2.5. Cardiovascular Repair
Myocardial infarction . Different approaches have focused on the potential of the adult epicardial cell after myocardial infarction (MI). A c-kit-positive subepicardial population indicates renewed epicardial activity with acquisition of stem cell characteristics [22]. Using a retrovirally induced fluorescent Katushka labeling of dormant epicardium showed EPDCs that migrated into the myocardium and differentiated into a myofibroblast phenotype. The activated epicardium and EPDCs reexpressed WT1 not only in the MI border zone but also in remote areas. Another approach is represented by epicardial cells cocultured with cardiomyocytes in which EPDCs change myocardial alignment and contraction [23]. A direct approach was provided by grafting human adult atrial epicardial cells [24] cultured in vitro from a cobblestone epithelium into spindle shape, thereby acquiring characteristics of mesenchymal stem cells. Injection of these adult human EPDCs into immune-incompetent mice resulted in a marked improvement of cardiac function [24] indicative of repair. Combined injection with adult human cardiomyocyte progenitors (CMPCs) aimed at induction of cardiomyocyte regeneration [25] which showed an additive effect on remodeling, although no new cardiac cell types (endothelial cells, fibroblasts, SMCs, or cardiomyocytes) could be traced to human origin. The capacities, expressed within the normal embryonic state, seem to be preserved in adult life and in disease states.

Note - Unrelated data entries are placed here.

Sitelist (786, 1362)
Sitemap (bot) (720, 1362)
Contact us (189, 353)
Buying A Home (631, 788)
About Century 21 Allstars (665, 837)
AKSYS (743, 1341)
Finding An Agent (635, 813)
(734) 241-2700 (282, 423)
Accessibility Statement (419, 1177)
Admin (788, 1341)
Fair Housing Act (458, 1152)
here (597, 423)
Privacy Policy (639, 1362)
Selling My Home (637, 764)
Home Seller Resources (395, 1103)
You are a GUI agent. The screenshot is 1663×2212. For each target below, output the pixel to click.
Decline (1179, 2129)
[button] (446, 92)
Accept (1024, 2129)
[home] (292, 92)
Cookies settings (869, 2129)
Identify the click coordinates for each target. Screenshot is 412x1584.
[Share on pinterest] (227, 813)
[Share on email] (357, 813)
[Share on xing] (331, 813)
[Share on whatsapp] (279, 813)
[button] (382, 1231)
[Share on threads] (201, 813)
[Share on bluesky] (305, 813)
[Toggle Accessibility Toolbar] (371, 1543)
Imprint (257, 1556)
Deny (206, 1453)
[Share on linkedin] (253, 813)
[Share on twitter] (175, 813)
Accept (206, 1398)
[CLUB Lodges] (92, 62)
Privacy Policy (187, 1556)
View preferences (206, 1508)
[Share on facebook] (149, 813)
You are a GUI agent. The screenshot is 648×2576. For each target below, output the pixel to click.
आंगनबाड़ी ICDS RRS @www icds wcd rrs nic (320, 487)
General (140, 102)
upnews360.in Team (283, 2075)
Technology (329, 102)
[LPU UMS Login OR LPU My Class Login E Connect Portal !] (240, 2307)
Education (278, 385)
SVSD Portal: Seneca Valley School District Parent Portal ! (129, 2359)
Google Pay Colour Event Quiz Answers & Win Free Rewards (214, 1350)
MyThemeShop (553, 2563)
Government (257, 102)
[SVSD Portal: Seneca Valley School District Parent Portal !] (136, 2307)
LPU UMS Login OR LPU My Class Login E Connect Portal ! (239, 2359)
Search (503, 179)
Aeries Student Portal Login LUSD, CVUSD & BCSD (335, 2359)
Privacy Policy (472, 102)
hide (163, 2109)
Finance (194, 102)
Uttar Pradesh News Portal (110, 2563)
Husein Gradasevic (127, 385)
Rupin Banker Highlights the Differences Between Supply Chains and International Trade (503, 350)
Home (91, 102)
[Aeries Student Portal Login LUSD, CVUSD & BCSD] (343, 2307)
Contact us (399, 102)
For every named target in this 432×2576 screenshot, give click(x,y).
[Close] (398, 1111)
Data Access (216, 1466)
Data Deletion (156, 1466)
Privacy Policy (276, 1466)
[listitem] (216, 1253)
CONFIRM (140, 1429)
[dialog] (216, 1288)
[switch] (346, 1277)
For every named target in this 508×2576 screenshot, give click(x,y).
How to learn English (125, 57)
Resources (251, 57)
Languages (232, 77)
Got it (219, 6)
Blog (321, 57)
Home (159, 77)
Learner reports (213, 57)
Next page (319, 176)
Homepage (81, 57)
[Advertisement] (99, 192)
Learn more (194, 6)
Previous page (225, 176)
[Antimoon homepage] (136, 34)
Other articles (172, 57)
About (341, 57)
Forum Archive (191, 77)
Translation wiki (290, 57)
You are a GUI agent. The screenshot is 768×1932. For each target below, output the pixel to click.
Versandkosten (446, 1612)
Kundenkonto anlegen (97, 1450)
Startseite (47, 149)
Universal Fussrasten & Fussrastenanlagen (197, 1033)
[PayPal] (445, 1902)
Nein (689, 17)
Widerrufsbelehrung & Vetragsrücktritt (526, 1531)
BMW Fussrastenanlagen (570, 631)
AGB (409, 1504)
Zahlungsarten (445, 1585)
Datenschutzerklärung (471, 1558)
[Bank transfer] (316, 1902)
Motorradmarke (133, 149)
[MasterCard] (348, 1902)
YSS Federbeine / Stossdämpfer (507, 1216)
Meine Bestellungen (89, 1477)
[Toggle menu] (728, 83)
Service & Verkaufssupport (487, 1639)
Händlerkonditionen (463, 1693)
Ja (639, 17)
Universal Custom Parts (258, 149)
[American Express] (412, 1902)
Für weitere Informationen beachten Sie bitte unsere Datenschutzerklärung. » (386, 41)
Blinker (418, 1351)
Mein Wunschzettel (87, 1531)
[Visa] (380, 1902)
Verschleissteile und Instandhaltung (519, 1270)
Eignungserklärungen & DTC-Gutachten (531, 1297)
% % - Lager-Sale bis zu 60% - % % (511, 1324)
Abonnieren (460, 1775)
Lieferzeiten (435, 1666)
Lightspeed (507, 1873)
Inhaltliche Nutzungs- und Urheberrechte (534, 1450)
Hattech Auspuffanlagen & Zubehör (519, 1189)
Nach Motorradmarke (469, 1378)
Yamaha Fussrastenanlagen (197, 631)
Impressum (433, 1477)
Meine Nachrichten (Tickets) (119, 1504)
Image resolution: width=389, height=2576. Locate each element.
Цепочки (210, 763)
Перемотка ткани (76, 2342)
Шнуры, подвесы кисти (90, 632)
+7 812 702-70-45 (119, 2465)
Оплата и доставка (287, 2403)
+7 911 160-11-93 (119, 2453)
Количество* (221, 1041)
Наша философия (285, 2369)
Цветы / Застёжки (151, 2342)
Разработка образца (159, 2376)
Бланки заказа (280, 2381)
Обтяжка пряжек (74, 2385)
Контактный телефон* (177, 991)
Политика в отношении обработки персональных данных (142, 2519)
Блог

2.6. Future Directions and Clinical Applications
Many positive effects of EPDCs either after injection or by stimulation of the dormant native epicardial covering of the heart are due to a paracrine mechanism [22, 24, 25]. These findings bear important potential for drug and cell-based therapeutic approaches to stimulate the native epicardium in repair of the ischemic cardiac wall. An underdeveloped area is the priming of grafts taken from the pericardium for use in cardiac or arterial repair.